Exercise details:
Answer these questions using the biography of Eva Åkesson below.
(a) At which university did she study chemistry?
(b) On what date was she formally appointed Pro-Rector of Lund University?
(c) Whom did she succeed as Rector of Uppsala University?

Eva Barbro Helen Åkesson (born 30 December 1961 in Ängelholm) is a Swedish professor of chemical physics who was the Rector of Uppsala University 2012–2020. She was previously Pro-Rector of Lund University.

==Career==

After taking the social sciences programme at Ängelholm Upper Secondary School, Åkesson studied chemistry at Umeå University, completing her doctorate in physical chemistry in 1989. She had a research position (postdoctoral) at the University of Minnesota in the US from 1989 to 1991 and was subsequently employed at Umeå University. She joined the faculty of Lund University as a researcher and teacher in 1996, later serving as director of studies in chemistry. In 2003, Rector Göran Bexell appointed her to one of the two newly established positions as Vice-Rector at Lund University, with special responsibility for undergraduate studies.

In 2008 she was invited to apply for the position of Rector, to succeed Bexell. Although Per Eriksson was appointed as Rector, the university board made it clear at an early stage that it wished to see Åkesson as Pro-Rector of the university, and she was formally appointed to this position on 15 December 2008. She was Pro-Rector 2009–2011.

In 2011 she became Professor of chemical physics at Lund University.

On 11 October 2011, the University Board of Uppsala University proposed Eva Åkesson as the new Rector (formally known as Rectrix Magnifica). The government decided on 24 November 2011 to appoint her Rector from 1 January 2012, succeeding Anders Hallberg. The inauguration was held on 16 December 2011. She was the first woman to become Rector of Uppsala University.

In February 2014, eight deans (faculty heads) and three vice-rectors (who head the university's Disciplinary Domains) at Uppsala university demanded that Åkesson leave her position, with allegations of a poor leadership style on her part. The university board (consistory) gave Åkesson their vote of confidence and she remained, while the three vice-rectors left their positions. A year later, Åkesson commented on the leadership crisis, saying that she could have prepared herself better for her position as Rector.

Information given:
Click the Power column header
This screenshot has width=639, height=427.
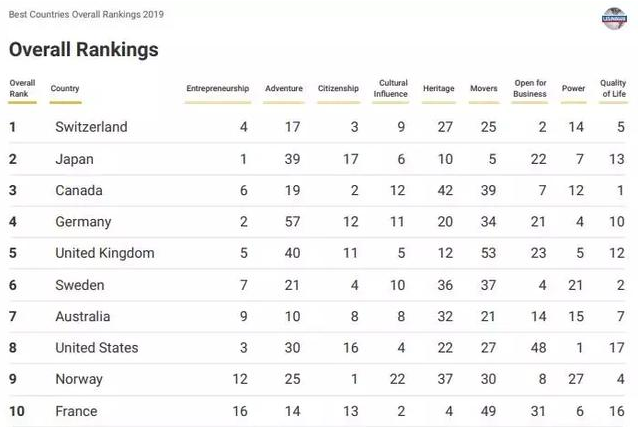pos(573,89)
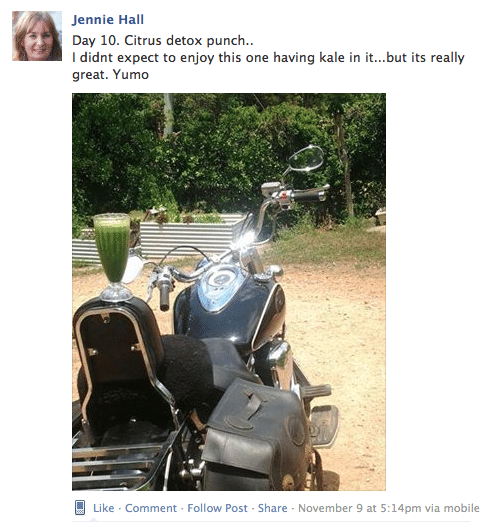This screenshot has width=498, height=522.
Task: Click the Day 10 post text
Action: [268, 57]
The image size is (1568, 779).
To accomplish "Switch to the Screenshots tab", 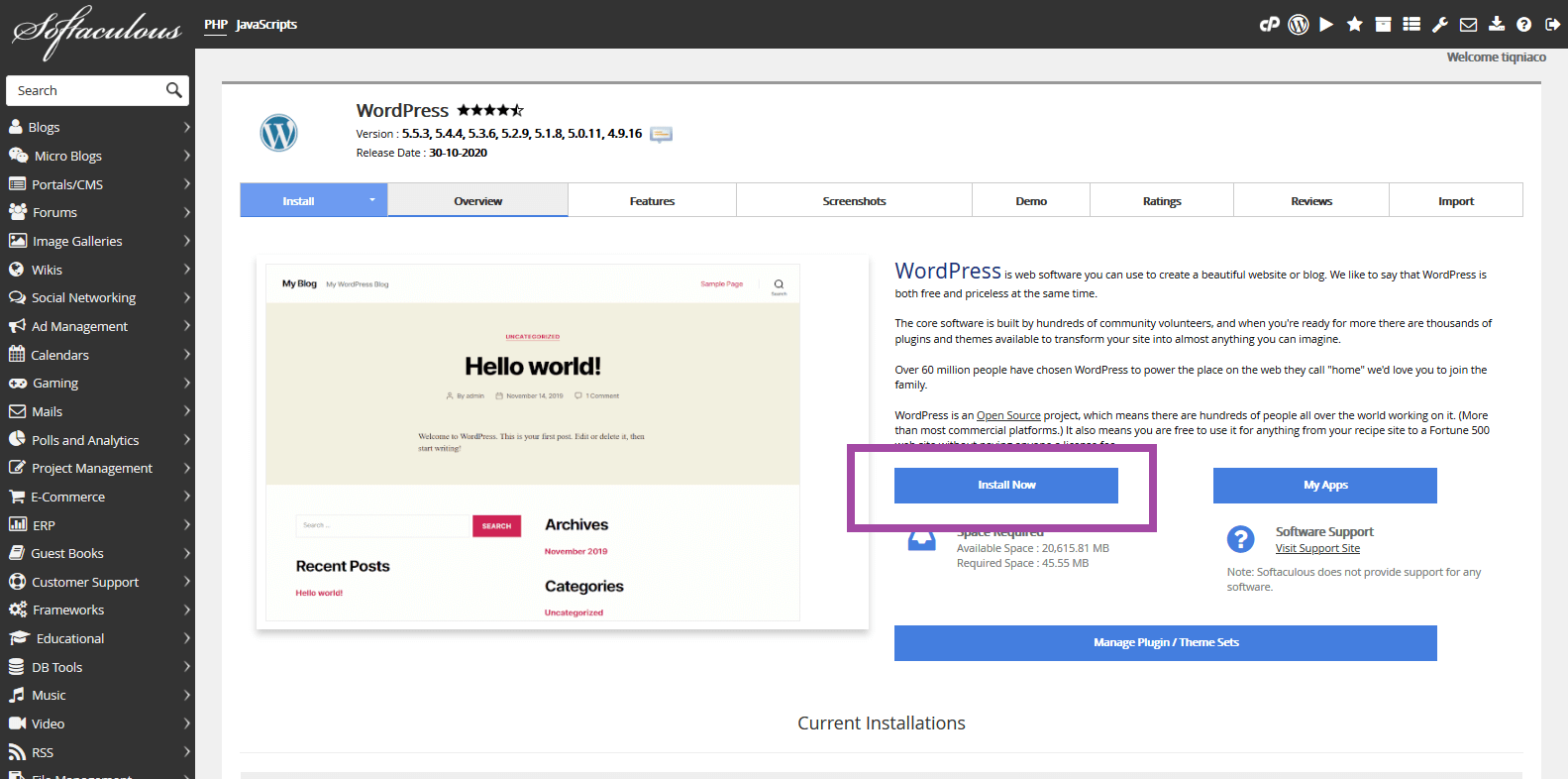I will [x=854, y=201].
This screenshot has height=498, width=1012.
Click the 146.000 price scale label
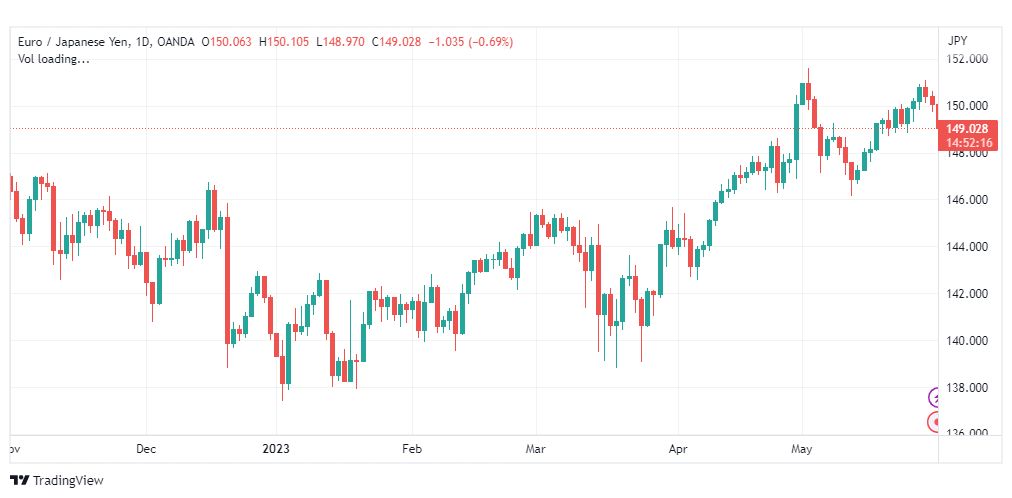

The output:
(a) Umeå University
(b) 15 December 2008
(c) Anders Hallberg